Following the war, the British election saw a Labour government take power and begin to construct the Welfare State. In the North of Ireland, there was also a swing towards the left, albeit on a smaller scale than elsewhere. A collection of NI Labour, Commonwealth Labour and independent, working-class unionist candidates managed, with others, to cost the UUP six seats. While they still had a comfortable majority in the NI House of Commons, this upset was enough to spur the Big House unionists into action and make concessions to the working class.

In the three years following 1945, the UUP government would enact measures on National Insurance, public housing and, importantly, public health. This was going against the wishes of many of the middle-class membership of the UUP, with Prime Minister Brooke speaking of ‘extreme socialistic measures’.

Despite this supposed opposition to the Welfare State, the fact remains that the UUP established it. There was a strong ‘realpolitik’ within Unionism at the time. They knew that the othering of Catholics and Nationalists would not be sufficient to maintain power in NI. They would have to count on the support of a section of the working class in order to shore themselves up. 
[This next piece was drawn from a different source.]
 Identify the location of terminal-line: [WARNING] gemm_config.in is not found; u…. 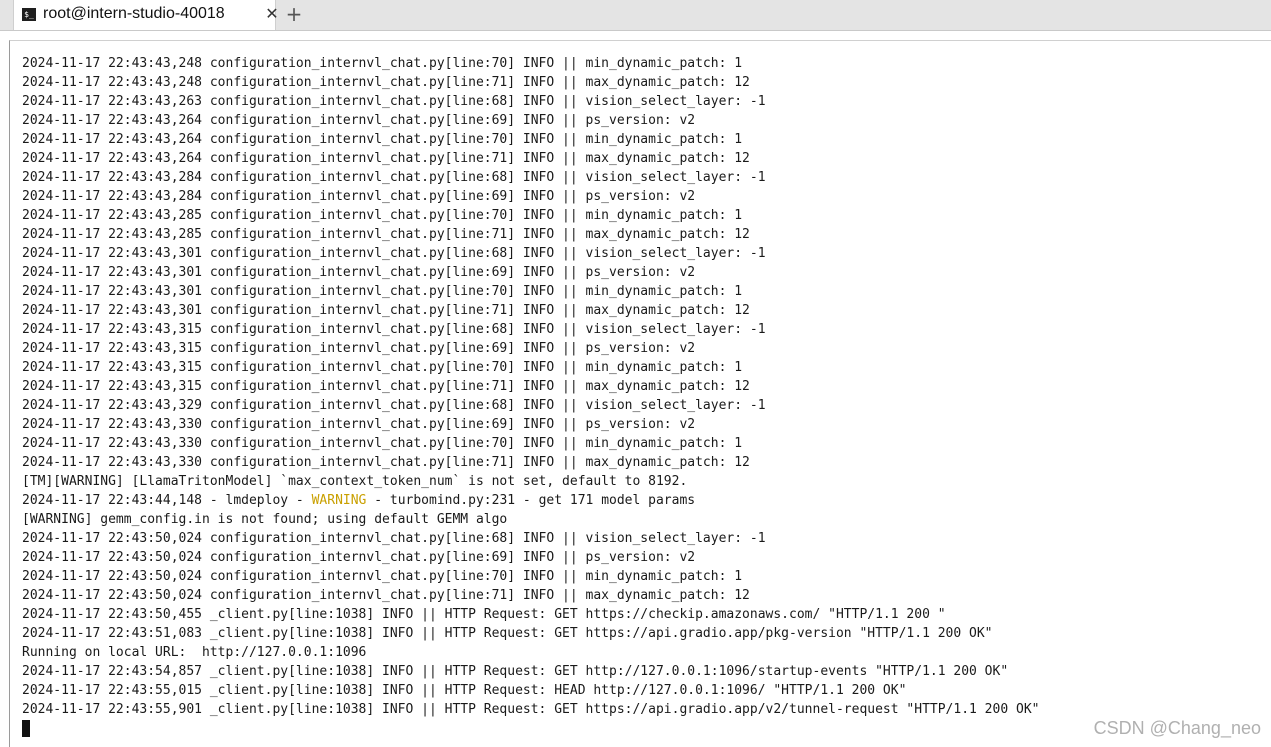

First, stoked sectarianism was utilised to divide worker from worker. Then, Westminster was required to subsidise social protections in order to placate the loyalist working class.

Of course, the UUP would use those social protections in a sectarian fashion. Housing. in particular, was frequently denied to Catholics by Unionist-dominated councils. (NICRA would ultimately win allocation of housing by need through the Housing Executive.) 

Importantly, NI had a health service that was free at the point of service. 

Throughout the conflict and through this present pandemic, there is an organisation of men and women that is committed to the preservation of life and health regardless of colour, gender or creed. This very humanitarian nature of the HSC has caused it to become intensely popular among all working class communities, regardless of the political chicanery that was involved in its establishment.